◆ TASK GOAL
Put the lines of the items into a numbered list, beginning at the line that contains "This screenshot has height=853, width=1404." and continuing through the end of the items, omitting blank lines. Leave the pictures out of the answer.

[Items for locating words and elements]
((
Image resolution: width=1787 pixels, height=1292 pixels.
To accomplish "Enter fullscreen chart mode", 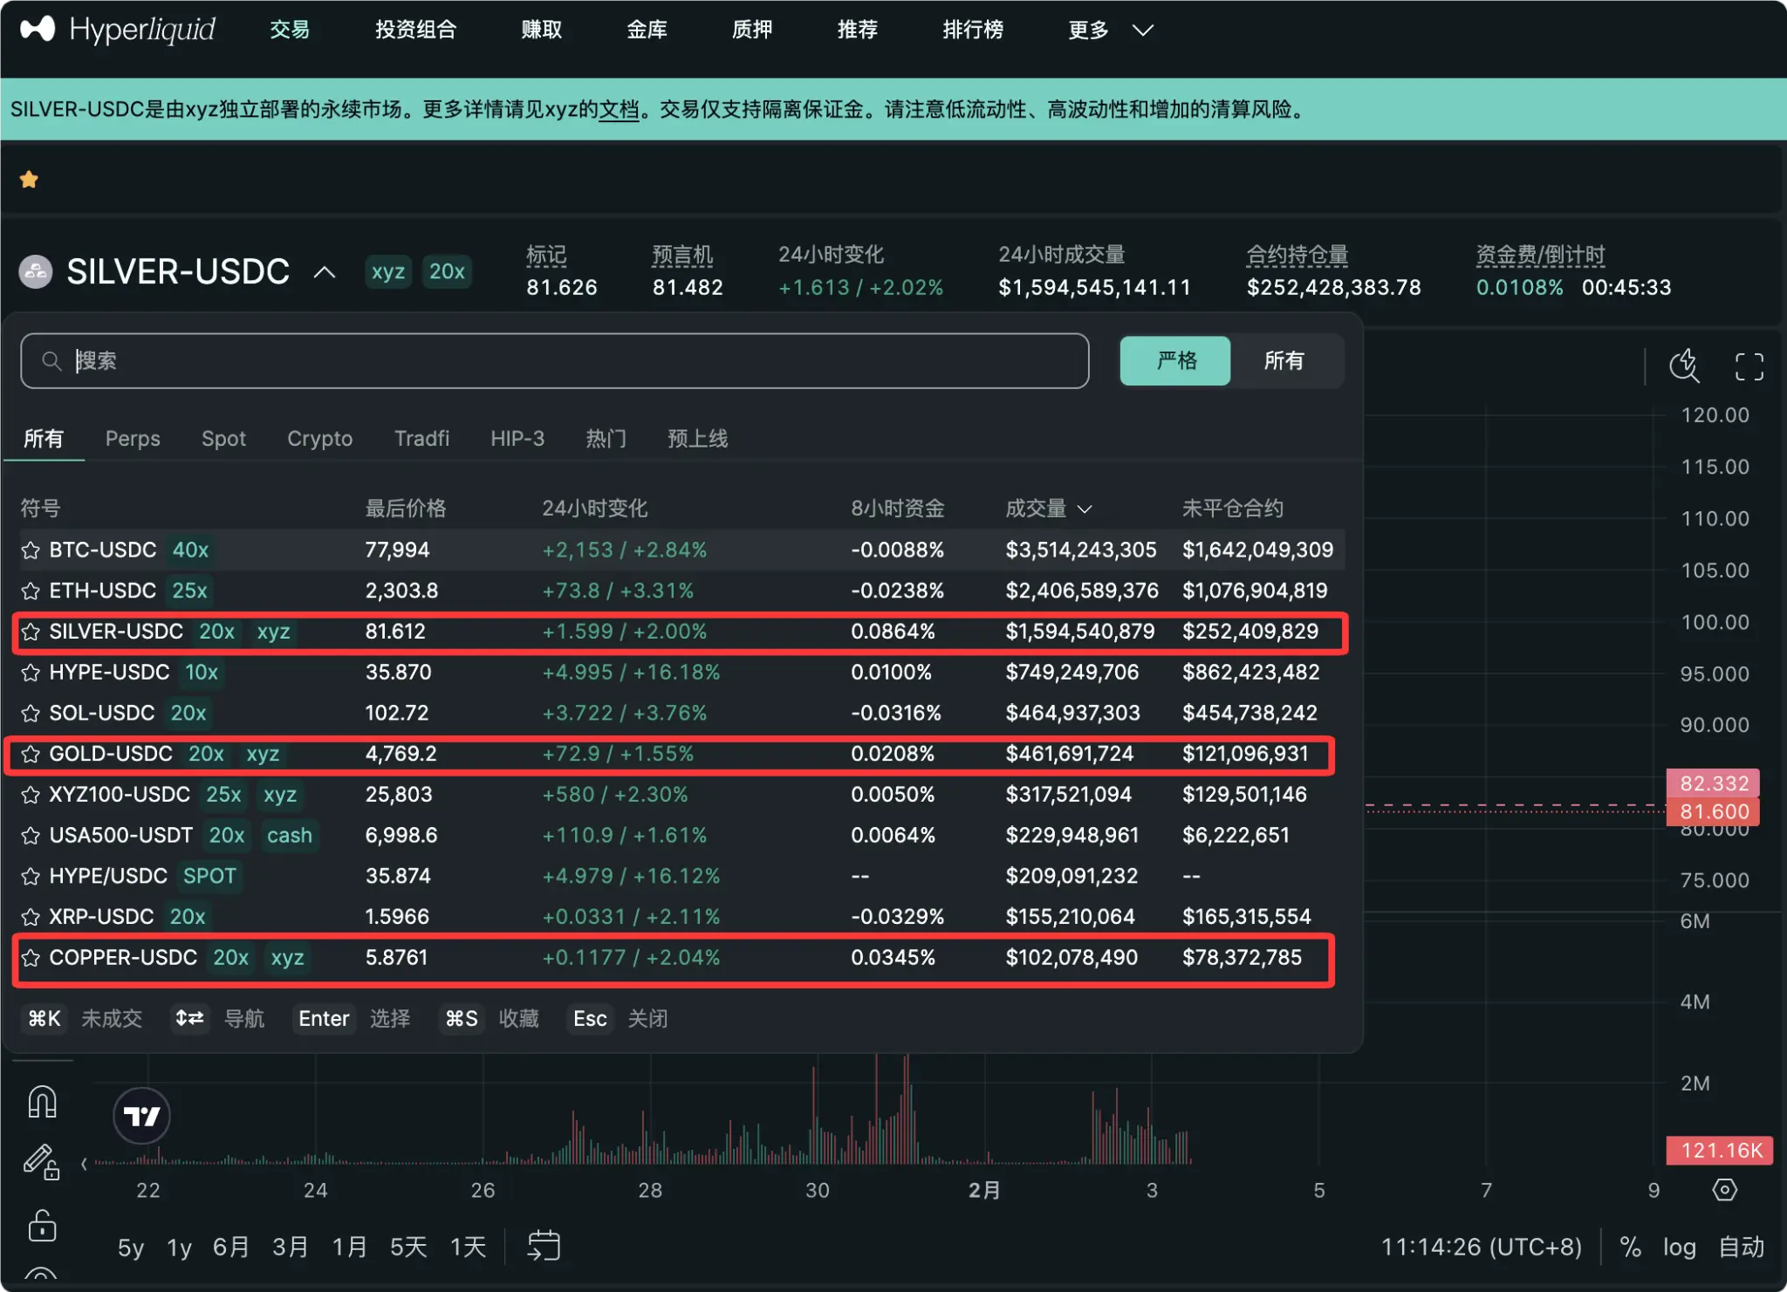I will pos(1749,366).
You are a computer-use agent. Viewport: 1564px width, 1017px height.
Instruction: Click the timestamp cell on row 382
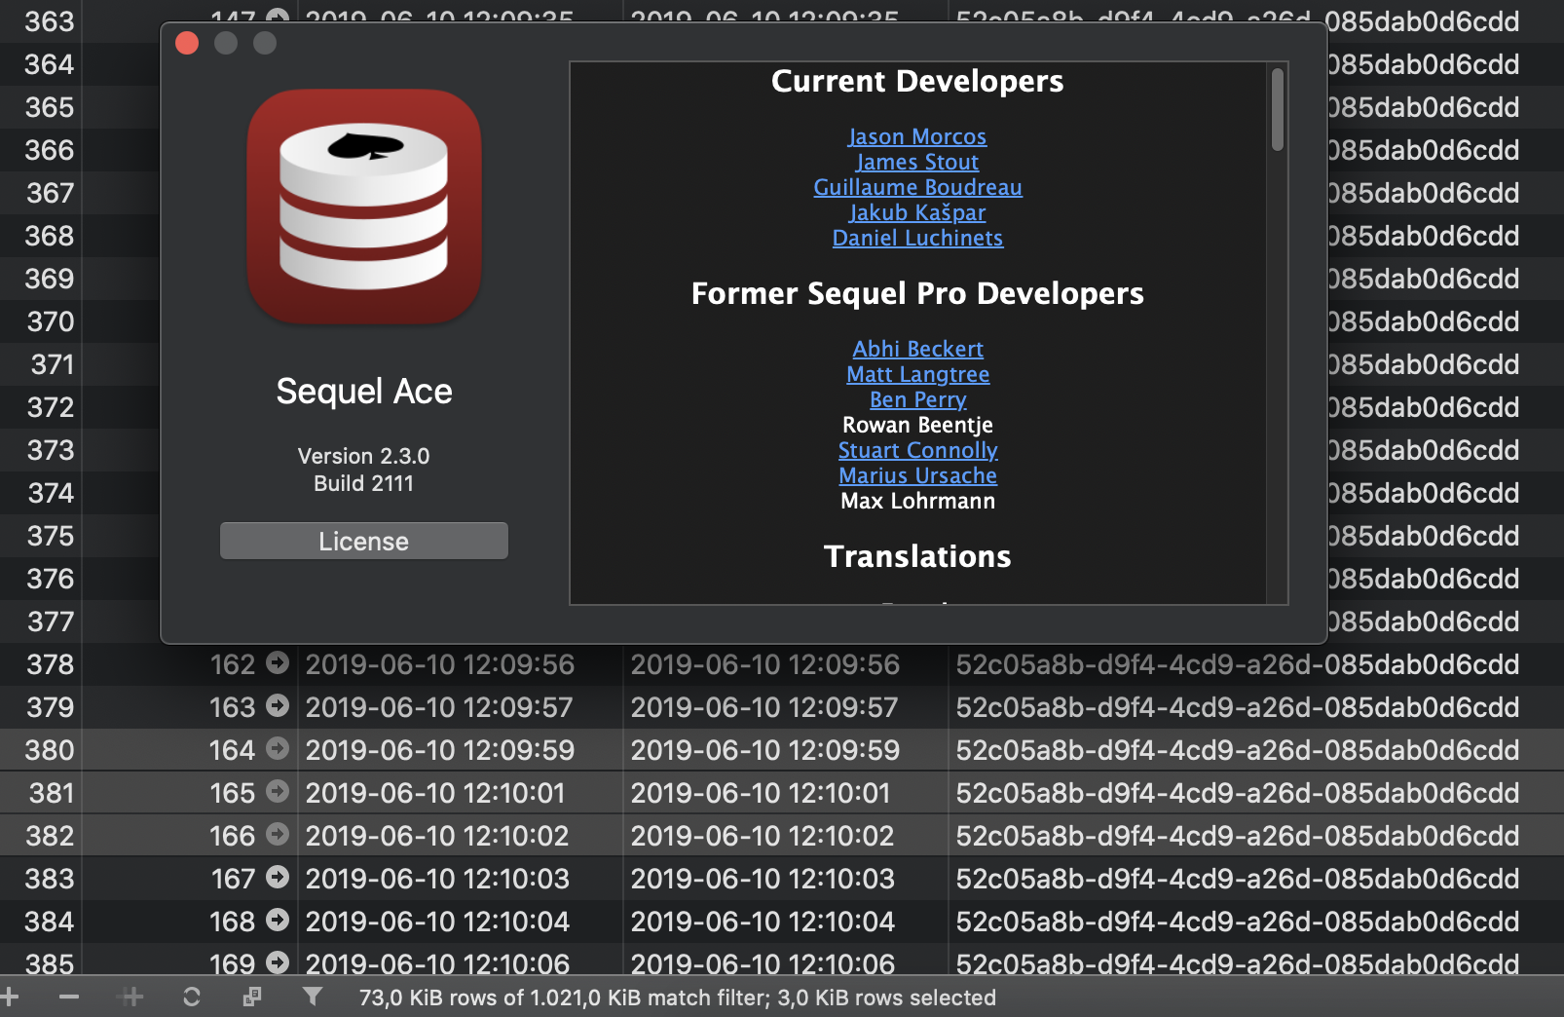click(437, 836)
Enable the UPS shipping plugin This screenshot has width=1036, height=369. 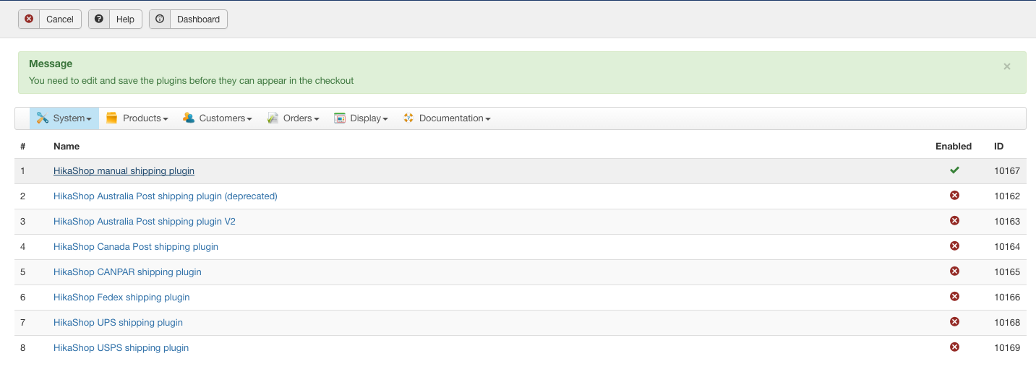tap(954, 322)
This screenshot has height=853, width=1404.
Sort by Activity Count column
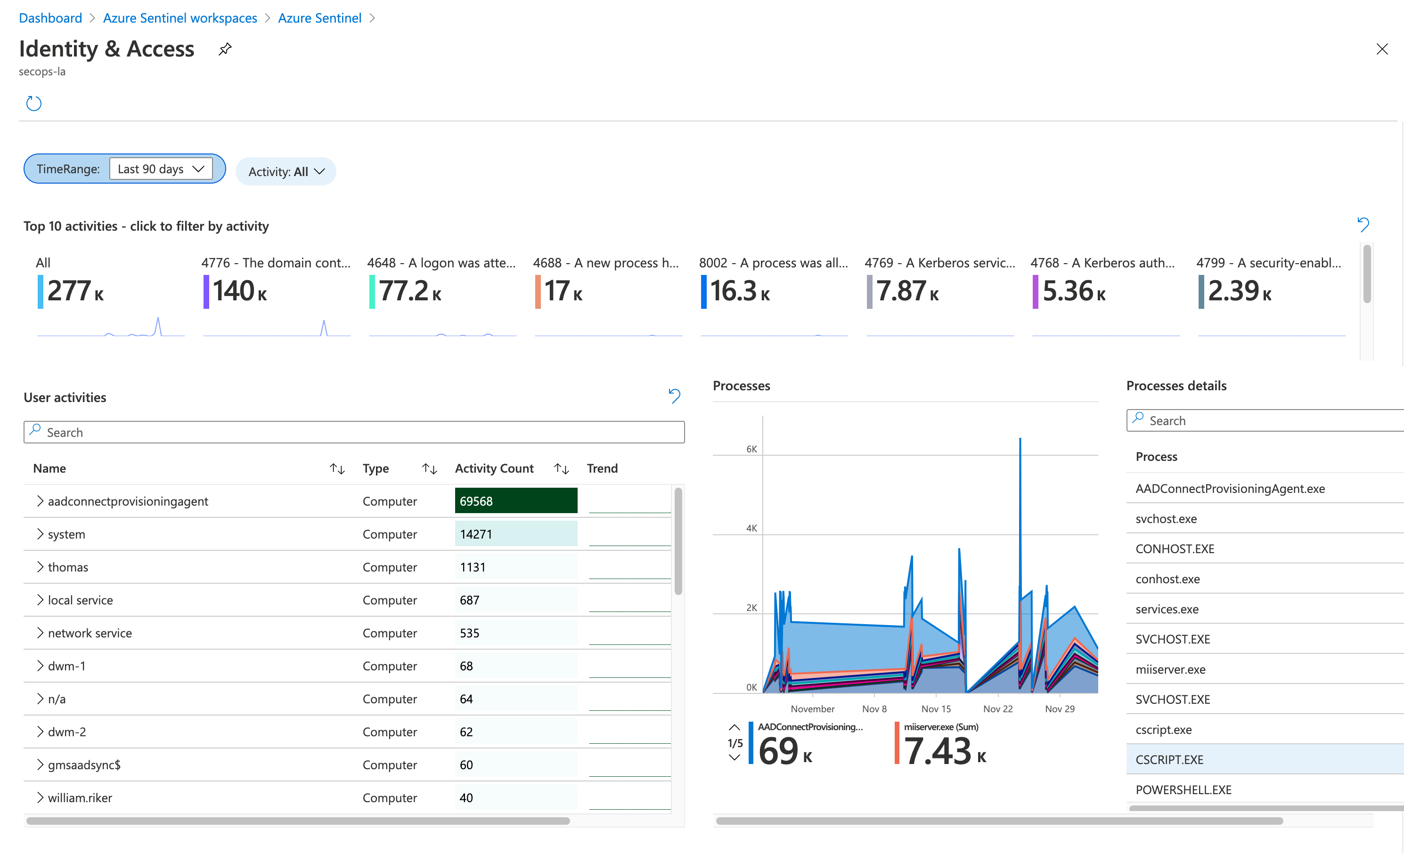[561, 468]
))
◆ COMPLETED TASK
1. This screenshot has height=853, width=1404.
2. Sort by Activity Count column
3. [561, 468]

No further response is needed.